April 14, 2016

In the midst of a Heat Wave, some Malaysians keep on setting new Fires

In the midst of a Heat Wave, some Malaysians keep on setting new Fires

Forest fires can strike suddenly and cause mortal dangers to local people and resident animals alike. Photo Credit: YourNewsWire.com

This year’s El Nino has brought plenty of drought and extensive heat, but many locals have been making things plenty worse still – by setting fires left, right and center nationwide. Within just the first 10 days of April, the Malaysia Fire and Rescue Department (JBPM) recorded a total of 2,940 forest and bush fires, most of them caused by open-fire burning.
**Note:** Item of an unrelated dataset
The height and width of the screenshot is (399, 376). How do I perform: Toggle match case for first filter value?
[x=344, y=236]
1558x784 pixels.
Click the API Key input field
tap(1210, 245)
“Last year, 1,708 forest and bush fires were recorded in a month, but within 10 days (in April, this year), the number reached almost 3,000, which is rather high,” commented the department’s director-general, Wan Mohd Nor Ibrahim. “Rather high” is a bit of an understatement. In March, his department recorded a staggering tally of 8,914 open fires across Malaysia. That figure too seems rather too high, to say the least.
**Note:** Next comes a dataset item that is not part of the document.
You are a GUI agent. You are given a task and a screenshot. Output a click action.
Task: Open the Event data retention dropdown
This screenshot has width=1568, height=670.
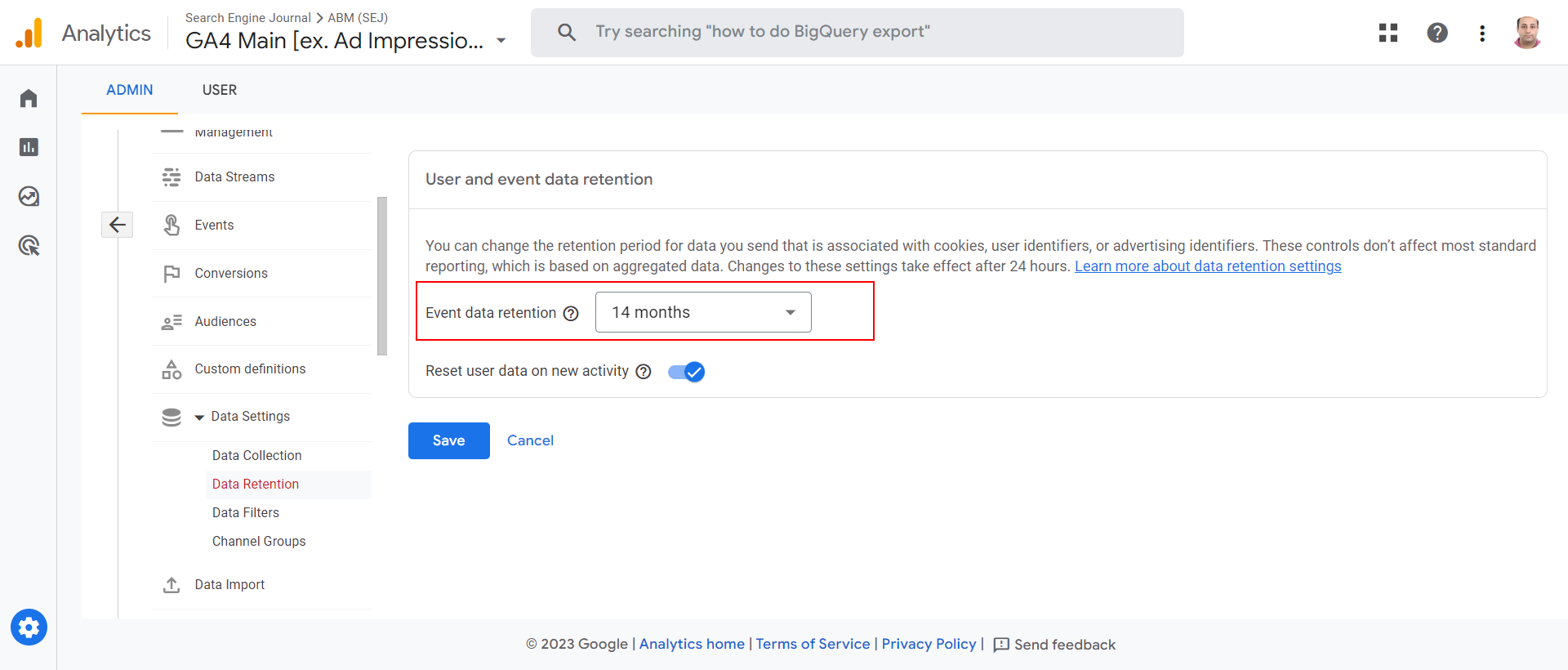pos(702,312)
A fire decimates a forest in Borneo. Photo Credit: Borneo Project

A fire decimates a forest in Borneo. Photo Credit: Borneo Project

Prolonged droughts and heat waves? Bah! It appears that, sad to say, many Malaysians could not care less. Wan Mohd Nor noted as much. “We find there is an ongoing lack of public awareness as open burning still occurs and some [people] do it to open up land for agriculture and other purposes,” he said. That, too, seems to be another understatement. Often, it’s not a lack of awareness but willful negligence or premeditated wanton destruction that lies behind raging fires.

Take the recent fire in Sungai Ular, near Kuantan in Pahang, where a large swath of peatland forest – some 70 hectares of it – was set on fire in early April. The blaze carried raging on for 10 full days before the 20 firefighters deployed to the site finally managed to subdue and extinguish it. The fire, which may have been triggered by a still-burning cigarette butt, came within a single kilometer of villagers’ houses in Kampung Sungai Ular.
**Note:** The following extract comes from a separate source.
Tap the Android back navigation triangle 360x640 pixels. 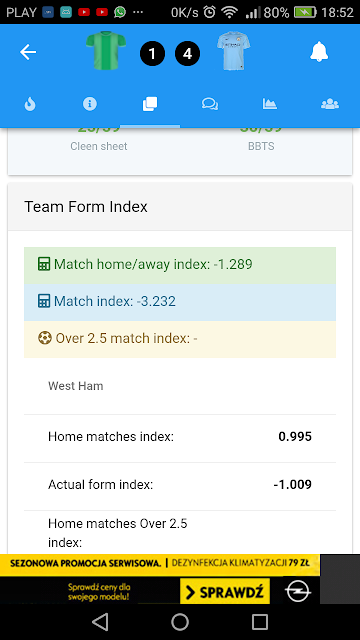pyautogui.click(x=100, y=622)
Meanwhile in Sabah, another raging fire damaged 70% of the 12,000-hectare Binsulok Forest Reserve, according to officials. It was set deliberately. The likely culprits: poachers. They may have started the fire in a bid to flush sambar deer out from their hideouts before shooting the threatened animals. “We received information about this from the public and we leave it to the police to investigate,” District Officer Mohd Shaid Othman noted laconically.

And there you have it: even as El Nino has been turning up the heat from above, many locals at ground level have been doing their own bit to heat things up, with routinely disastrous consequences for the country’s peatlands and forests. The environmental costs of human greed and folly are very high indeed.